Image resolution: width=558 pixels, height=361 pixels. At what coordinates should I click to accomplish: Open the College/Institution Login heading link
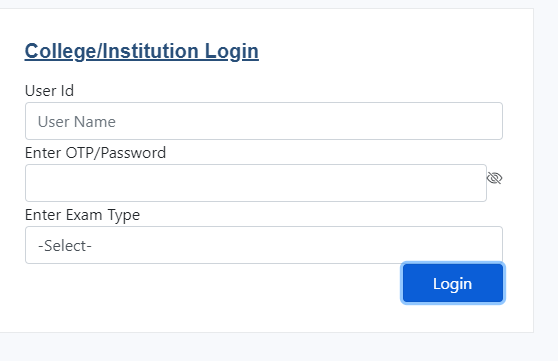(142, 51)
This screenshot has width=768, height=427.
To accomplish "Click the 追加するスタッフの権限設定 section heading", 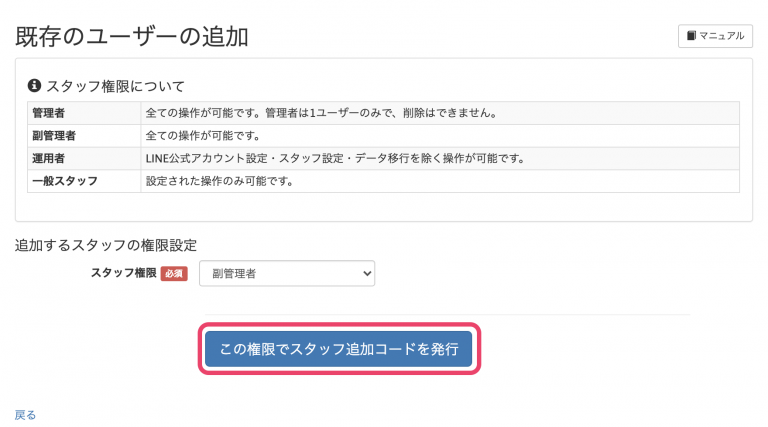I will pyautogui.click(x=106, y=245).
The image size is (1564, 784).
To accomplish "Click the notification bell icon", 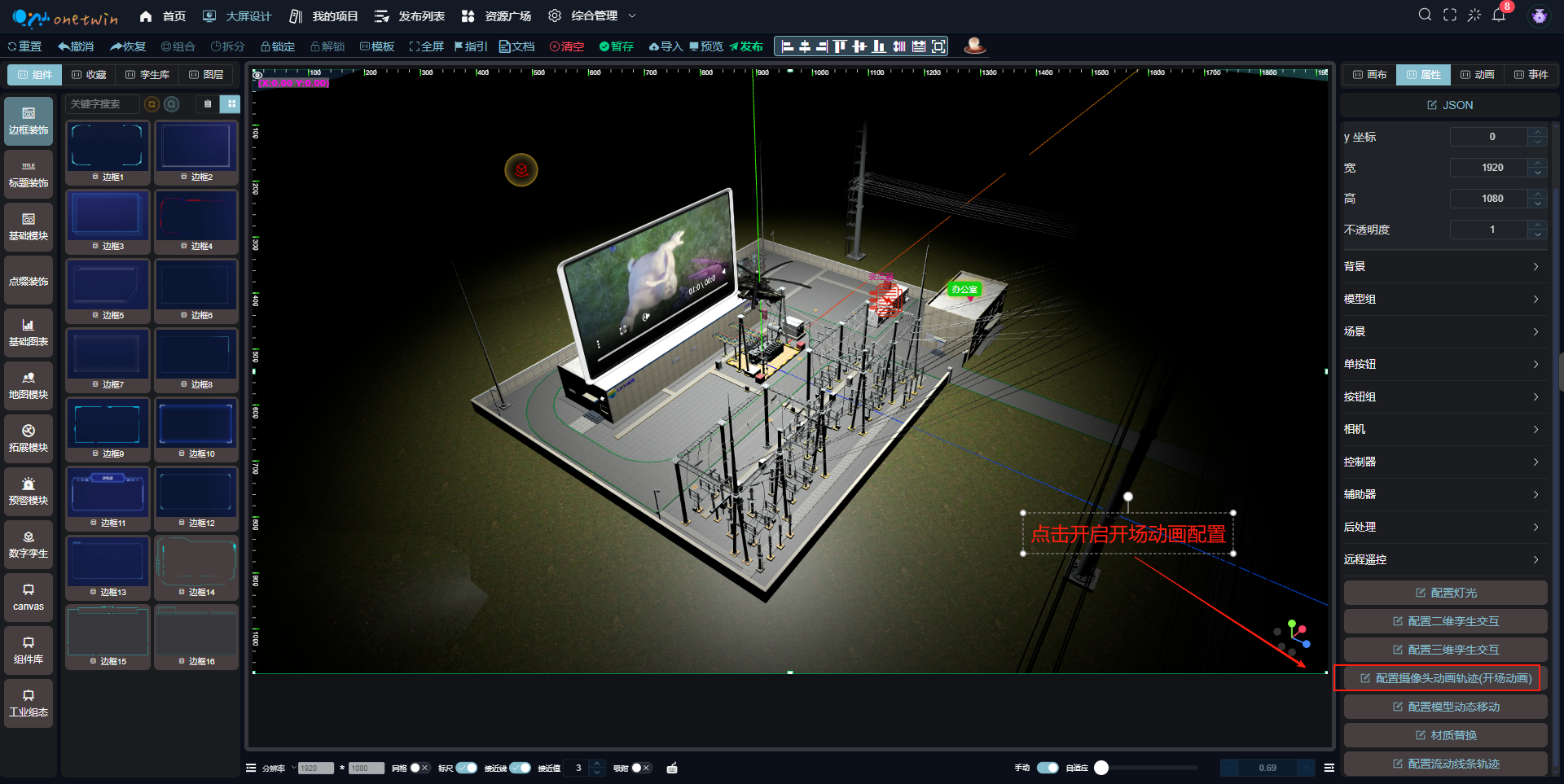I will pos(1499,15).
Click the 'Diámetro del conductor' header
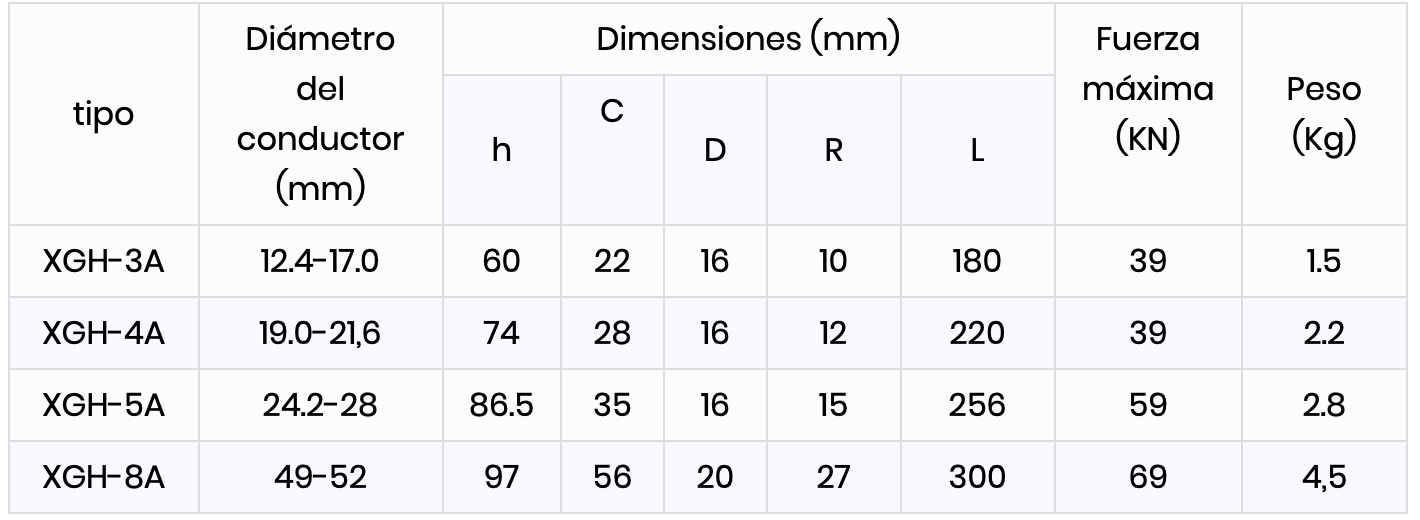Image resolution: width=1420 pixels, height=520 pixels. tap(321, 114)
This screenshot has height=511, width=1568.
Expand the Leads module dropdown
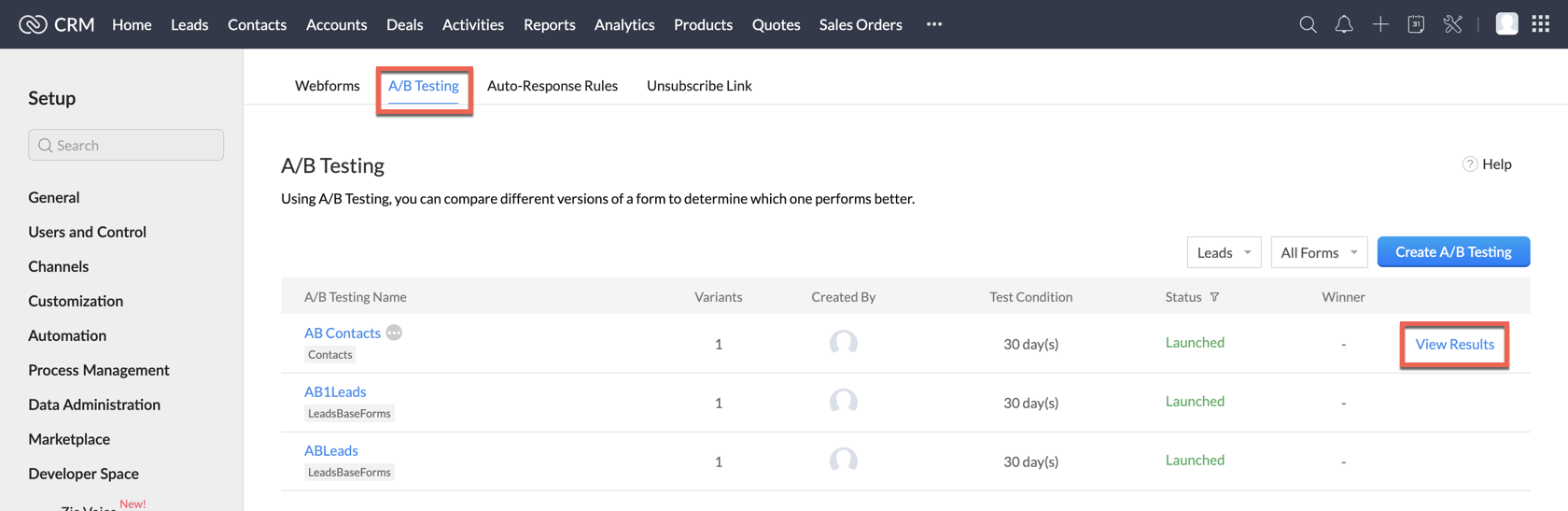pyautogui.click(x=1224, y=252)
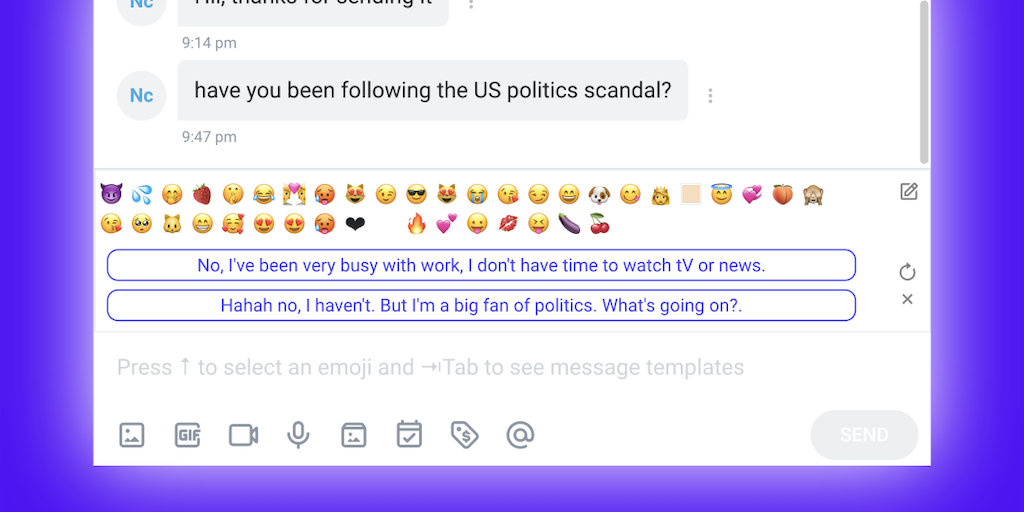Set message price with tag icon

tap(464, 435)
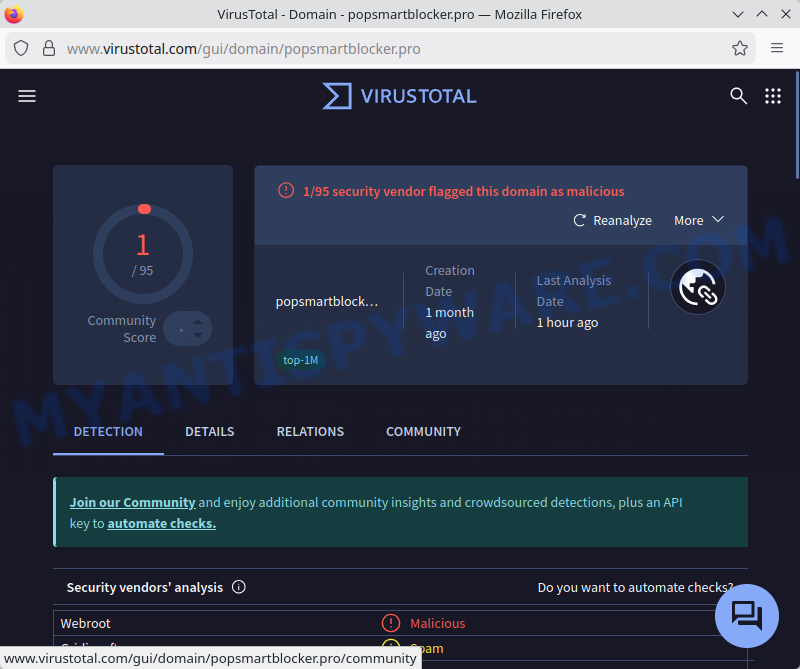The image size is (800, 669).
Task: Switch to the Relations tab
Action: (x=310, y=432)
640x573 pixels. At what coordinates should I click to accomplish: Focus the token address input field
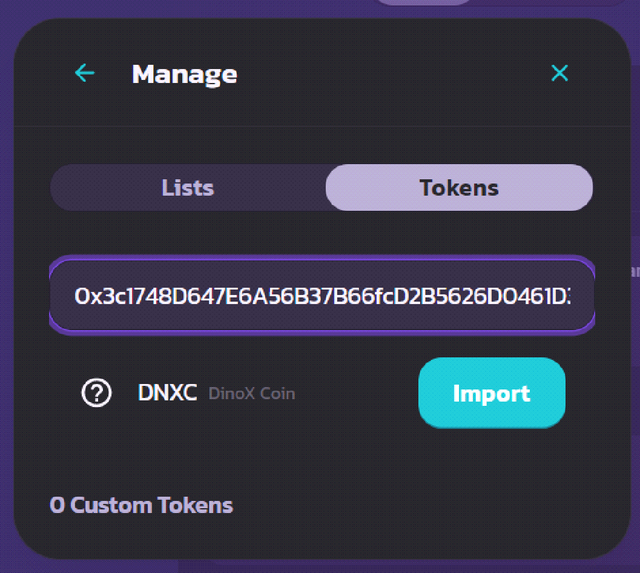click(x=322, y=295)
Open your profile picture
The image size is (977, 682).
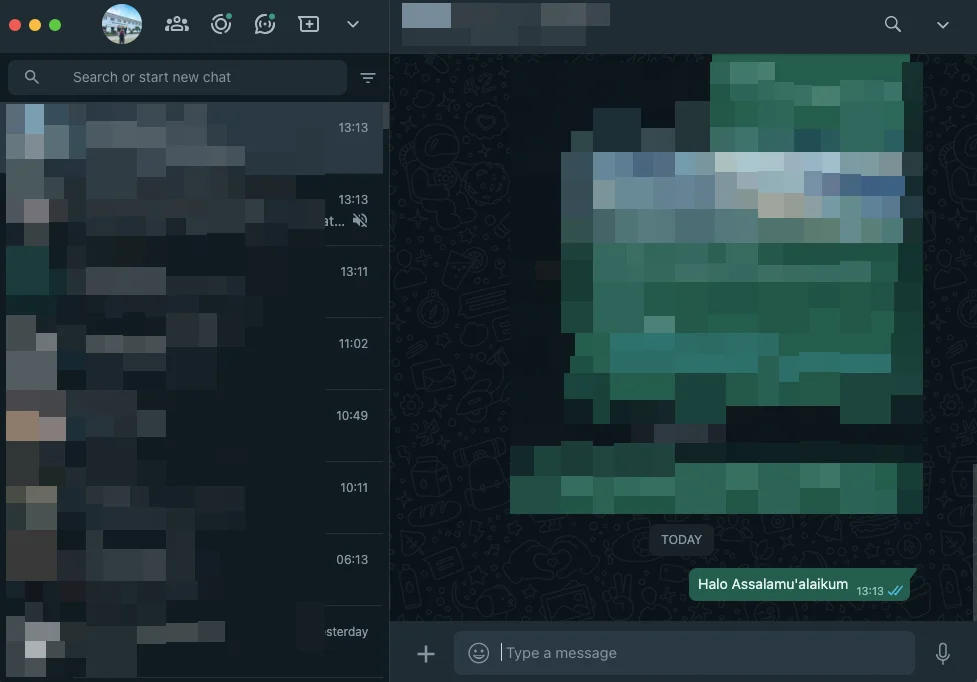(x=122, y=25)
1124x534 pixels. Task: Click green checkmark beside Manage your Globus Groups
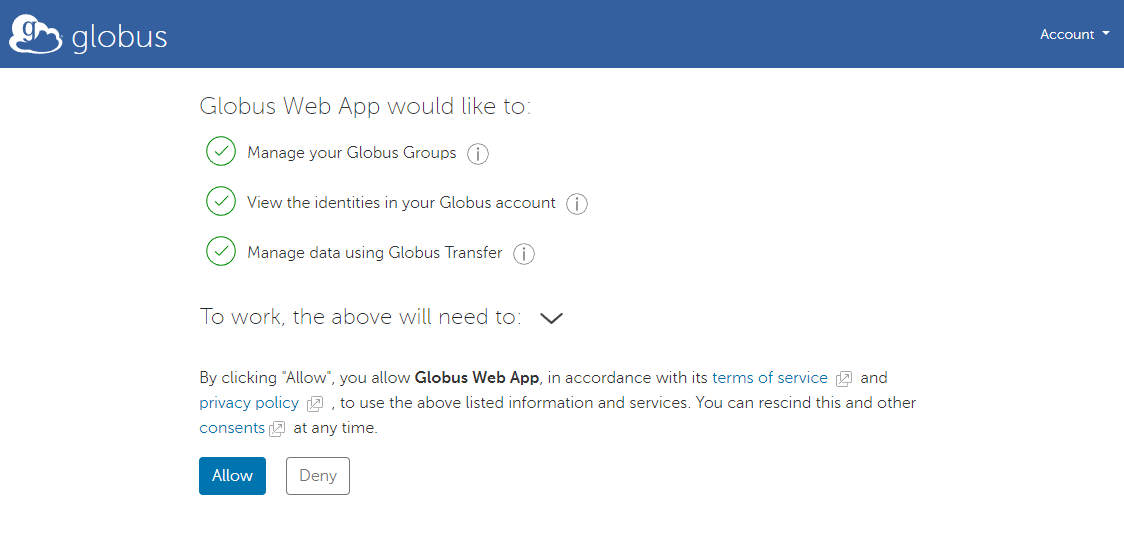click(221, 152)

__Problem requirements__:
Please copy exactly the lines from the one containing "Open your profile picture" through the last line of the records above, both included, and leave out any pictures.

__Final answer__:
Open your profile picture
The image size is (977, 682).
(x=122, y=25)
1124x534 pixels. Task: Click green checkmark beside Manage your Globus Groups
click(221, 152)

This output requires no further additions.